Task brief:
Using the data below, copy out all lines with the word "will".

-- Provided records follows --

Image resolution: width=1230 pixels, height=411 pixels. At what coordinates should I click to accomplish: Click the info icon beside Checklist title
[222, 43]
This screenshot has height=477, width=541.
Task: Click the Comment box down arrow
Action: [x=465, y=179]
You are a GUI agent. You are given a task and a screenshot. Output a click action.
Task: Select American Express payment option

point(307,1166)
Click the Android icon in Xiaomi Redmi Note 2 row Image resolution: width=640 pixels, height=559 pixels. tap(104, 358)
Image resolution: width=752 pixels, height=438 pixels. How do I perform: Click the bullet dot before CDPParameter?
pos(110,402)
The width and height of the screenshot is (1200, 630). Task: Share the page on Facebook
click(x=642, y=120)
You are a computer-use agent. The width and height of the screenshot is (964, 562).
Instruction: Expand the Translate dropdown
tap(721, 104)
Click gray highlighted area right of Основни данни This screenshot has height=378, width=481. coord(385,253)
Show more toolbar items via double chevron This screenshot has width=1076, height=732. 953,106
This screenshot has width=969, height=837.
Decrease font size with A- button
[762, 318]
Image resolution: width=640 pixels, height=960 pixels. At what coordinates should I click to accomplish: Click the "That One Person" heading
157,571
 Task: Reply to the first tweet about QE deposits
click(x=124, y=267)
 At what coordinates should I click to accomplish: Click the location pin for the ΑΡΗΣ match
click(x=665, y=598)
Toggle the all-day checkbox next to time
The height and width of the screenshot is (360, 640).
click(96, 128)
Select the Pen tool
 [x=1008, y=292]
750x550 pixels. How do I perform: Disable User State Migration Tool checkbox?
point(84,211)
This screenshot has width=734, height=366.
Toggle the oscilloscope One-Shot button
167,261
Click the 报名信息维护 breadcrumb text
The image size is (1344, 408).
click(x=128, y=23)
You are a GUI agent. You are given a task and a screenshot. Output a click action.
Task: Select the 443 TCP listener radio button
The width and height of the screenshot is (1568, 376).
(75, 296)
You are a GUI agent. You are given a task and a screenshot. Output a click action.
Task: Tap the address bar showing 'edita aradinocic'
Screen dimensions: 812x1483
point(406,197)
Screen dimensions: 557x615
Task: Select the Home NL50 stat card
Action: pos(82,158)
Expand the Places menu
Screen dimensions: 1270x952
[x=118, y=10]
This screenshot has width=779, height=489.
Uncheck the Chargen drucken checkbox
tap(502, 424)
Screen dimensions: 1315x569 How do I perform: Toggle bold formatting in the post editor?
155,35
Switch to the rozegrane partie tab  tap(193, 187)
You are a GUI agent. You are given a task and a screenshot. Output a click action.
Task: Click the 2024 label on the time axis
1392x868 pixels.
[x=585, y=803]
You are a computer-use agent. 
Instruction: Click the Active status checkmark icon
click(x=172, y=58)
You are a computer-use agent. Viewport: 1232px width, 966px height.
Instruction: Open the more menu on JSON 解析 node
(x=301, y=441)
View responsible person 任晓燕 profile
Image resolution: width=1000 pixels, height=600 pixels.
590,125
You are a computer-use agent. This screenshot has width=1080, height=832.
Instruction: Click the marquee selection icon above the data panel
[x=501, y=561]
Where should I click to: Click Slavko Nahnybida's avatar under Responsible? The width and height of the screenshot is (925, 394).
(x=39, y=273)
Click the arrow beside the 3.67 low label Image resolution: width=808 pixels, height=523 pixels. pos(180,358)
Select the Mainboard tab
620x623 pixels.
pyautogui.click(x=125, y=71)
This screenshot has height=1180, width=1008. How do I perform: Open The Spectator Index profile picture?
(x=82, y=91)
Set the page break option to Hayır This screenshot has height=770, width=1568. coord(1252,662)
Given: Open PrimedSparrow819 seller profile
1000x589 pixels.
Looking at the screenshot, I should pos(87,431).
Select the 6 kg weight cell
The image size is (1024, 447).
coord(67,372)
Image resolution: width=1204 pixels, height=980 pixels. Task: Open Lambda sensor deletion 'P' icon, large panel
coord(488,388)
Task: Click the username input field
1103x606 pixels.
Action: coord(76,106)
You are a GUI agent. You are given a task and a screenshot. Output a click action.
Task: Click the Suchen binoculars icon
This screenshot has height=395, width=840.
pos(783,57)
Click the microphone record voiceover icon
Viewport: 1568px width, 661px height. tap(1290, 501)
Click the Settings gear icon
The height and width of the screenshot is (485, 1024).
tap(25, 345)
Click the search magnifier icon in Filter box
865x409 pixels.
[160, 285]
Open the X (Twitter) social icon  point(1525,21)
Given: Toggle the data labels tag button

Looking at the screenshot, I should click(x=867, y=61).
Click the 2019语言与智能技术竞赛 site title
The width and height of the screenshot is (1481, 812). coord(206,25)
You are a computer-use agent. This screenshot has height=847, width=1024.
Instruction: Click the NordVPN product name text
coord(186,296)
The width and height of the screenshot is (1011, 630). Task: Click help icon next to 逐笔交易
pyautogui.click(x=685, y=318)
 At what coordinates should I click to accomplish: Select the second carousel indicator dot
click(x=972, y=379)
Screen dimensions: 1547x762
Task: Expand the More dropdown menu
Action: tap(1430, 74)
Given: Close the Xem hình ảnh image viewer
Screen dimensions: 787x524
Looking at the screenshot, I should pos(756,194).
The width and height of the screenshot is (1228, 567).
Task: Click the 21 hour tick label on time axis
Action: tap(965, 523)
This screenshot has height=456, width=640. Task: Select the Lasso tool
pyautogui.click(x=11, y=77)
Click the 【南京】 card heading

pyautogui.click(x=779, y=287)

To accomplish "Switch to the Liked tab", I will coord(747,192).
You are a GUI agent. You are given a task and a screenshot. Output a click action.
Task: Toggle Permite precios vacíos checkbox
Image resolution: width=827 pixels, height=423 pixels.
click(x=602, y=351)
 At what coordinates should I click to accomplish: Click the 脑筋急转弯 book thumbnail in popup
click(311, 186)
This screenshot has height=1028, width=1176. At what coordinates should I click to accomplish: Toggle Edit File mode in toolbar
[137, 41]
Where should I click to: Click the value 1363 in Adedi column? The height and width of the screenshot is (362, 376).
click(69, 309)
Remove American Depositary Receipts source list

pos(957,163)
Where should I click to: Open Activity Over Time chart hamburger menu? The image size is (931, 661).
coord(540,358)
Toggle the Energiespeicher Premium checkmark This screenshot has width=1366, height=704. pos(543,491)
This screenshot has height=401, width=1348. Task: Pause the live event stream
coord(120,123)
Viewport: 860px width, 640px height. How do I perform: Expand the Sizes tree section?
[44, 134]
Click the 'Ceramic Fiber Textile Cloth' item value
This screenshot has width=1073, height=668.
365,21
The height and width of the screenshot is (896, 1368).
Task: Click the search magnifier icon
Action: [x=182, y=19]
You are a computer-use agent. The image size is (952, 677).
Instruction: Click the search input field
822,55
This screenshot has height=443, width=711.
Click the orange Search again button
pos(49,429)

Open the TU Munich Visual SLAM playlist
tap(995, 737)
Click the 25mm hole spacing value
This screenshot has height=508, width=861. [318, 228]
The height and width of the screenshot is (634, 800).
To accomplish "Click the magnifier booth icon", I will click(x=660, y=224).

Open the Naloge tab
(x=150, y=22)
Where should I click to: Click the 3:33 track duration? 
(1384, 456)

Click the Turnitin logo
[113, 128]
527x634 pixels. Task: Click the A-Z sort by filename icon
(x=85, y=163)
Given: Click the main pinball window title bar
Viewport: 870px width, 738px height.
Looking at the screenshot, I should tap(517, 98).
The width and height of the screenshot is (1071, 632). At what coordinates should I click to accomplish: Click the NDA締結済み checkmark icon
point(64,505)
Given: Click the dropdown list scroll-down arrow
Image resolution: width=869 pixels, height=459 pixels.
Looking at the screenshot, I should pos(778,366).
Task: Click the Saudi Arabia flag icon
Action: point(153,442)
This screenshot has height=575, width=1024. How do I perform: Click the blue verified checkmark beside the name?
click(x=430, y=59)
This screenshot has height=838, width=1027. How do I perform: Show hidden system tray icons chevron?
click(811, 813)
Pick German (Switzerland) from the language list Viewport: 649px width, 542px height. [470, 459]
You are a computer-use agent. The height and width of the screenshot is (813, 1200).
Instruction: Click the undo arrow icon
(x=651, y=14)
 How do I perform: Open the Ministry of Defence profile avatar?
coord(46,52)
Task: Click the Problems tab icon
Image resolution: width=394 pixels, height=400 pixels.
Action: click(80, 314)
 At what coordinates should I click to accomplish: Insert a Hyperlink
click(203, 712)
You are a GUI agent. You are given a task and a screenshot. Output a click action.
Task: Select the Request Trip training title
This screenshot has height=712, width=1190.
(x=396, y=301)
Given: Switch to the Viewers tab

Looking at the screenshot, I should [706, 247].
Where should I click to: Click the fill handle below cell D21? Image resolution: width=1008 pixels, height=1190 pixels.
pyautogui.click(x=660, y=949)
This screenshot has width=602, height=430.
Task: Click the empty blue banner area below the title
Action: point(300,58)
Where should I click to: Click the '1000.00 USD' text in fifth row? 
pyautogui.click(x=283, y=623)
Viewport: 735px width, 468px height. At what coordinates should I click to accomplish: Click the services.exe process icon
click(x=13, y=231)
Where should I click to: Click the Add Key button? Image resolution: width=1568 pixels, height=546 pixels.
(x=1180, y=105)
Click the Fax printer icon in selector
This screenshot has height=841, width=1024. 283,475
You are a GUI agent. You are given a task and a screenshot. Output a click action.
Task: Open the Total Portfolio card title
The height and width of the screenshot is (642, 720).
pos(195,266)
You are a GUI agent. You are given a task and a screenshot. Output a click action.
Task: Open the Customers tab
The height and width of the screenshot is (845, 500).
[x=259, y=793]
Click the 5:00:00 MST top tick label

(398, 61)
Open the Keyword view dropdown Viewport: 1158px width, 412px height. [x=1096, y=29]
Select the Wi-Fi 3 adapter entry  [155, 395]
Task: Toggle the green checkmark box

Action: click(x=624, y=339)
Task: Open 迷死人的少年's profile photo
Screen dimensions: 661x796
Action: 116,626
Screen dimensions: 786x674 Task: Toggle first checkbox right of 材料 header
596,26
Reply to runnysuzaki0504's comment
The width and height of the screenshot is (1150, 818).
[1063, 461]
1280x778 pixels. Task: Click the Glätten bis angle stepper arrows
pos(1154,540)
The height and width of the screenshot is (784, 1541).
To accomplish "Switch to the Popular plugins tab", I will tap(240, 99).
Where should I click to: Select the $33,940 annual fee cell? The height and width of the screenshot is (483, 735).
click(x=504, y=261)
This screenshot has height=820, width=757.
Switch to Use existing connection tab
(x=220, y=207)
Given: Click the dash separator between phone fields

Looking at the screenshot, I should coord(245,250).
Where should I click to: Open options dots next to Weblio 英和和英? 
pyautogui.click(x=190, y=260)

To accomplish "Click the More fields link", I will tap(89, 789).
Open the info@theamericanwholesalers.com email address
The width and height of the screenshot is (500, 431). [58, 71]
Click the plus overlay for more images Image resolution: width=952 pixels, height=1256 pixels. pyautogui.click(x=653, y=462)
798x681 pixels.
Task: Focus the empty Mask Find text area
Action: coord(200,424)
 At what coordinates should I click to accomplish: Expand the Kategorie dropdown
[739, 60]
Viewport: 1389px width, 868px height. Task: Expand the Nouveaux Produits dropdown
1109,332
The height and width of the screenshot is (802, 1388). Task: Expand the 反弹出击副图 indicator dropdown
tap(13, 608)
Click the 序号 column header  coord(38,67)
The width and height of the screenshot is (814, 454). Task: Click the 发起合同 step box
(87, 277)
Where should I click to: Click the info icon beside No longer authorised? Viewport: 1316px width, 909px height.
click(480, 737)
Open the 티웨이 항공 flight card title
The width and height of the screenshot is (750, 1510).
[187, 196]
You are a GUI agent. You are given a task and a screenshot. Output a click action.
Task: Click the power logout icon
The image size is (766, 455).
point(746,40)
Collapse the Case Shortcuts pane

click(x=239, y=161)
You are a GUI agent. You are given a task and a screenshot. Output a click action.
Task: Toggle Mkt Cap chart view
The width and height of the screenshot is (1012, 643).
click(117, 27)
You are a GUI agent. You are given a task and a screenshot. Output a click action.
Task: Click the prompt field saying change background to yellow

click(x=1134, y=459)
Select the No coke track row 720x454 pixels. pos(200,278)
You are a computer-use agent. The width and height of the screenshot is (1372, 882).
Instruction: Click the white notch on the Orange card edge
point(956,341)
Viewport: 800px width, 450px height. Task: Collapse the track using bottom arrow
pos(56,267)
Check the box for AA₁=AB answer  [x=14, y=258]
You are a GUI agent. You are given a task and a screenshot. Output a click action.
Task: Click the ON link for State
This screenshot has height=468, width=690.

-- Provided records concluded --

Written solution:
To accomplish "Switch to the Liked tab", I will coord(747,192).
To accomplish "Click the magnifier booth icon", I will click(x=660, y=224).
To accomplish "Switch to the Popular plugins tab", I will tap(240, 99).
To accomplish "Click the More fields link", I will tap(89, 789).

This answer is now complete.